Nesse contexto, houve, por exemplo, dificuldade na criação das unidades regionais pelos Estados - a ponto de a União ter criado, por fim, o primeiro Bloco Regional em Minas Gerais.
Para o cenário dos resíduos - ao contrário do que aconteceu com os projetos de água e esgoto (como os do Rio de Janeiro, Alagoas, Amapá, Ceará, Rio Grande do Sul) - quase não foram estruturadas e promovidas concessões e PPPs para agrupamentos de municípios[3].
Claro que se reconhece que há desafios importantes que precisam ser enfrentados nas modelagens de projetos de concessão regionalizada. Mesmo com o avanço da Planilha lançada pela Secretaria Especial de Produtividade e Competitividade, sucesso de regionalização e das concessões ainda vão depender dos arranjos públicos e dos diálogos interfederativos.
Ainda que a plataforma traga um caminho, temas como "estruturas tarifárias” - incluindo as tarifas sociais; "subsídios cruzados” entre municípios agrupados e “divisão de outorgas[4]” (ou, até mesmo, divisão da conta nos casos das PPPs) deverão ser pauta de ajustes entre os municípios antes do lançamento de concessões regionalizadas. E precisamos levar em conta que muitos municípios - a grande maioria - não pratica tarifas para os serviços de resíduos sólidos atualmente prestados em cada localidade. Há um ônus político envolvido na criação dessas cobranças.
E para somar ainda mais desafios ao nosso contexto, vale observar que desde a entrada do novo Governo, o Marco do Saneamento tem sido alvo de diversas discussões e propostas de alterações que podem, eventualmente, descaracterizar potenciais avanços no setor.
A despeito de ser promissora, até que a “casa seja arrumada” no Governo Federal, não saberemos se e como a plataforma lançada pela Secretaria do antigo Ministério da Economia será utilizada.
Mas tem uma notícia que traz esperança para os projetos regionalizados de resíduos. Nos primeiros meses do ano de 2023, a Caixa lançou credenciamento de municípios e de consultores para estruturar projetos de concessões para o setor de resíduos. Tomara que seja uma boa sinalização de que, também para esse setor, esses projetos vão prosperar.

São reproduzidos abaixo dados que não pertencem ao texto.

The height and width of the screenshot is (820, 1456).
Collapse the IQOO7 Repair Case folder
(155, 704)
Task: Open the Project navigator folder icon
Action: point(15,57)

[1] A prestação regionalizada, incentivada pela ferramenta, coaduna com os estímulos do novo Marco Legal, que reconhece que, para muitos casos, a regionalização da concessão dos serviços públicos é preferível, para garantir ganhos de escala e assegurar a universalização e a viabilidade técnica e econômico-financeira dos serviços (art. 2°, inciso XIV). Não custa lembrar, ainda, que entre as diretrizes nacionais para o saneamento básico está a promoção da regionalização dos serviços, com vistas à geração de ganhos de escala, por meio do apoio à formação dos blocos de referência e à obtenção da sustentabilidade econômica financeira destes. [2] Um estudo da Associação Brasileira das Concessionárias Privadas de Serviços Públicos de Água e Esgoto (Abcon) identificou que ao menos 1.117 municípios - a grande maioria com menos de 200 mil habitantes - estão irregulares por não terem assinado aditivos com os prestadores dos serviços de resíduos (estatais ou privados) ou em razão das operadoras dos serviços não terem se adequado aos parâmetros econômico-financeiros exigidos pelo novo Marco Legal do Saneamento Básico. [3] É preciso reconhecer que um bom exemplo ganha destaque e demonstra que outros projetos poderiam funcionar segundo essa lógica de concessão regionalizada para o setor de resíduos sólidos. É o caso da concessão de resíduos sólidos do Consórcio Intermunicipal de Desenvolvimento Regional do Vale do Rio Grande - CONVALE. Nesse exemplo, oito municípios da região do Triângulo Mineiro tiveram êxito em viabilizar investimentos da ordem de R$ 165 milhões na implantação da concessão. Quase um bilhão de reais serão investidos pela iniciativa privada para operação e manutenção dos serviços durante os 30 anos de vigência do contrato. [4] Há discussões no âmbito do próprio Supremo Tribunal Federal sobre a divisão dos valores entre os municípios agrupados nos lotes de concessão de água e esgoto no Estado de Alagoas (bem como do poder decisório de cada município participante do projeto).